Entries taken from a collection
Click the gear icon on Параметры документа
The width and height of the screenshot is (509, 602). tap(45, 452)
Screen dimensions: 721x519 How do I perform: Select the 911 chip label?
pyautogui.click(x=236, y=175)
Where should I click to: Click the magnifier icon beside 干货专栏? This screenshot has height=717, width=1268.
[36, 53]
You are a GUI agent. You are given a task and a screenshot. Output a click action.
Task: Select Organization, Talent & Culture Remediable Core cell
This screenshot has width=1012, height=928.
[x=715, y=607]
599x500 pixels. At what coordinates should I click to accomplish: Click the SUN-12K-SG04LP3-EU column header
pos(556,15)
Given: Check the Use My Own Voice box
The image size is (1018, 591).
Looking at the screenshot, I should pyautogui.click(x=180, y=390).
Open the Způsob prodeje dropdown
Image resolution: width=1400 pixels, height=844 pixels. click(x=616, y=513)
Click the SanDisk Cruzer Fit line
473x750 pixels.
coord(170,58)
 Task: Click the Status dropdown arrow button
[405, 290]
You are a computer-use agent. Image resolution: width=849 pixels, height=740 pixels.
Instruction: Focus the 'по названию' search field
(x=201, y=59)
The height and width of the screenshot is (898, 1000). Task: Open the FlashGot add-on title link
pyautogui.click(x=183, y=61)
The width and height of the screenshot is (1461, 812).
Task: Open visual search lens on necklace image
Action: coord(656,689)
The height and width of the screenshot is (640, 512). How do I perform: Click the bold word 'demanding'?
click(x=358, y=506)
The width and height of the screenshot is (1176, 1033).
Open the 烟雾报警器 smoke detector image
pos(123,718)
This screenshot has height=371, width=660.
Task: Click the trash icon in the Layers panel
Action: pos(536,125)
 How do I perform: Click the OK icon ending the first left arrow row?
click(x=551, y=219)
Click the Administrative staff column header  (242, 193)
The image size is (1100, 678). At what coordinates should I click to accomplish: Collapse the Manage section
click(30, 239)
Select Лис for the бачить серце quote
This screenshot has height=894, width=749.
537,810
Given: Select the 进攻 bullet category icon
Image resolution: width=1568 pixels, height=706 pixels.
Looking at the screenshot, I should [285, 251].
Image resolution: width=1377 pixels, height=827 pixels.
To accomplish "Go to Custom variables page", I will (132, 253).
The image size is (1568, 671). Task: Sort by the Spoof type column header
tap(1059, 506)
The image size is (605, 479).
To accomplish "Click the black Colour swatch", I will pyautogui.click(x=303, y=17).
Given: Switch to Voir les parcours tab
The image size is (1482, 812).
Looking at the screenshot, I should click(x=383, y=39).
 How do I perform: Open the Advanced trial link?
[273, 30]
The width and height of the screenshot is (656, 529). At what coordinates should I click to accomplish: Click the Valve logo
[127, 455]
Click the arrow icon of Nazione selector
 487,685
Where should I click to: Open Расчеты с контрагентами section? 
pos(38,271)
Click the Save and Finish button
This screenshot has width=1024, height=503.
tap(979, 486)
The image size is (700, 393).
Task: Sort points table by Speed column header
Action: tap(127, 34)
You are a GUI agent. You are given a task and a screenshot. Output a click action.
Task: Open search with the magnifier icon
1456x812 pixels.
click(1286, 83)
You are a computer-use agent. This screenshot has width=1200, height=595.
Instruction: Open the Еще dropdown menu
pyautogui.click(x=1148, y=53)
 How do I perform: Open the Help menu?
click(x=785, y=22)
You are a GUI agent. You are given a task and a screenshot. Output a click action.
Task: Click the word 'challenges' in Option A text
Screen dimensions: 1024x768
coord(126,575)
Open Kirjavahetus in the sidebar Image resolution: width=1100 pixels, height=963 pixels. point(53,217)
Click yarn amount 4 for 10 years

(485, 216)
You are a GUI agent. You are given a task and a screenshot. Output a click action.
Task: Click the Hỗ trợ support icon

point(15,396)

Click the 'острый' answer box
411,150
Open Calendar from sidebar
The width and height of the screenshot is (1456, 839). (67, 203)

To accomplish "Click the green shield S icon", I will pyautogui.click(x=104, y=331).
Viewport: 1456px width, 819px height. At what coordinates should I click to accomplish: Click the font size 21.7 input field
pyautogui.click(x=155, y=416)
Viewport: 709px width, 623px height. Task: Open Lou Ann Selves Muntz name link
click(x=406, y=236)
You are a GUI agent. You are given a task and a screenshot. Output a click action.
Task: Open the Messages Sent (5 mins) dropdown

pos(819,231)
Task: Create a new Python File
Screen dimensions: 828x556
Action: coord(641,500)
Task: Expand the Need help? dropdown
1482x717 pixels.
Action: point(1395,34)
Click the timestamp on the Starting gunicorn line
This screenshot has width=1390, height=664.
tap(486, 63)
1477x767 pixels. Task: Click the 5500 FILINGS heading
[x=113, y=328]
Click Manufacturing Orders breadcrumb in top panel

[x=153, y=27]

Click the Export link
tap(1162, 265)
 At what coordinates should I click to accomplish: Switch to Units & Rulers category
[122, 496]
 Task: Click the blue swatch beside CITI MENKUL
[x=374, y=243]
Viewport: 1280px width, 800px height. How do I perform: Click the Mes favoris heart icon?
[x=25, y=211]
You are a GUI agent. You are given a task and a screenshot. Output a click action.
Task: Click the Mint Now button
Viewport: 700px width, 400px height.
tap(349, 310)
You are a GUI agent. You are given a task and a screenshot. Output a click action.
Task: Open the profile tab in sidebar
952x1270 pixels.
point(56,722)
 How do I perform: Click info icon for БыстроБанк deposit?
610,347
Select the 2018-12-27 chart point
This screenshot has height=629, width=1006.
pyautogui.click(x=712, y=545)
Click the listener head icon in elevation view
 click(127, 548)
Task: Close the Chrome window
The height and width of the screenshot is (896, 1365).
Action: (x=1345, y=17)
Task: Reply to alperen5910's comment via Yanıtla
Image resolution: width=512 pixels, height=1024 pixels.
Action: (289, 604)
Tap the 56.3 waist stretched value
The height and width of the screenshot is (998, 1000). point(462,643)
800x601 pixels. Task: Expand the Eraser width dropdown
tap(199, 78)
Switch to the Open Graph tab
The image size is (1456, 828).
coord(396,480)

TASK DESCRIPTION
Scale the stretch of the data from the line containing "Task: Expand the Need help? dropdown" through the line containing "tap(486, 63)" by rewriting every line in it, requests included, with each coordinate in the answers multiplied by 1.45 and rounded to the nearest whole number, halves rounding up. Give only those lines.

ANSWER TO THIS EXERCISE
Task: Expand the Need help? dropdown
1482x717 pixels.
Action: point(2023,49)
Click the timestamp on the Starting gunicorn line
This screenshot has width=1390, height=664.
tap(705, 91)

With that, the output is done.